=== Data extract ===

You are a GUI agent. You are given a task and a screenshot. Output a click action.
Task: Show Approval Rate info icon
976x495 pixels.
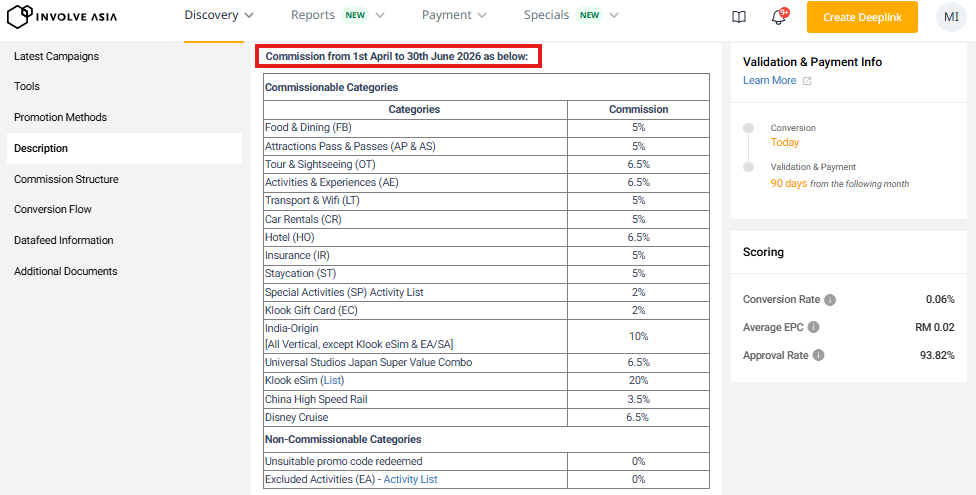819,355
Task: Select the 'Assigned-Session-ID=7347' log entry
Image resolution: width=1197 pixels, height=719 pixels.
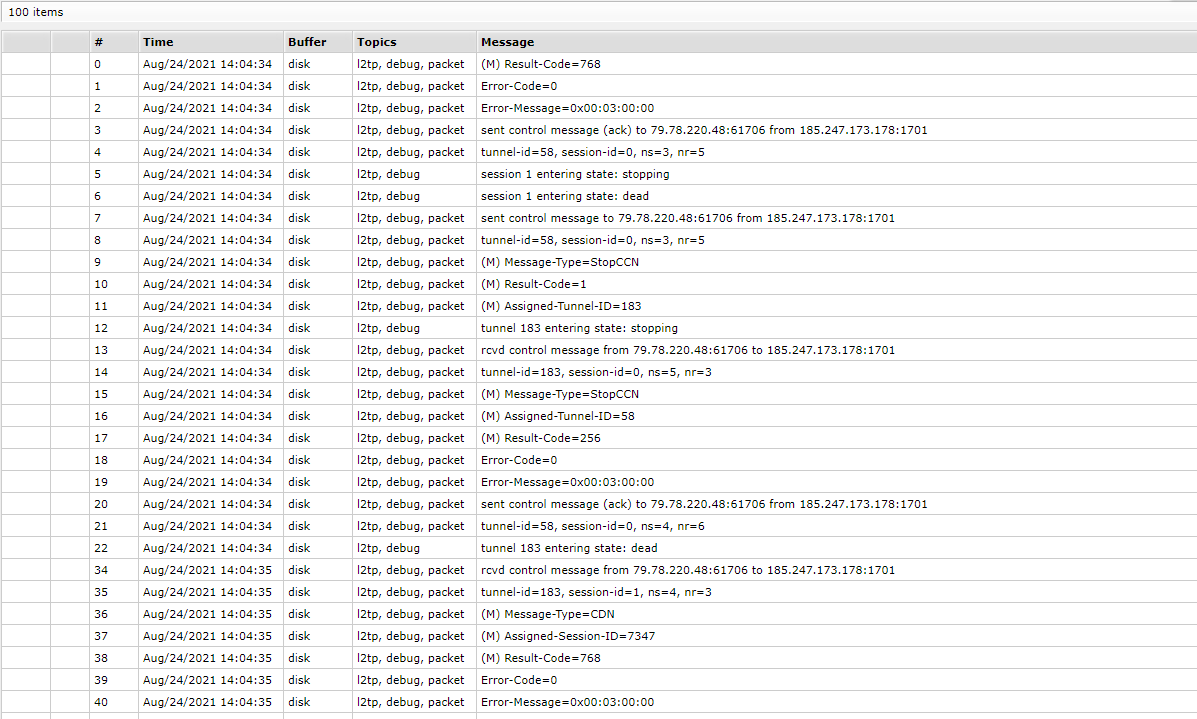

===

**Work instruction**
Print the full listing above again with exact wording and no images.

**Result for this task**
You are a GUI agent. You are given a task and a screenshot. Output a click action.
Task: Show Approval Rate info icon
976x495 pixels.
819,355
Task: Select the 'Assigned-Session-ID=7347' log entry
Image resolution: width=1197 pixels, height=719 pixels.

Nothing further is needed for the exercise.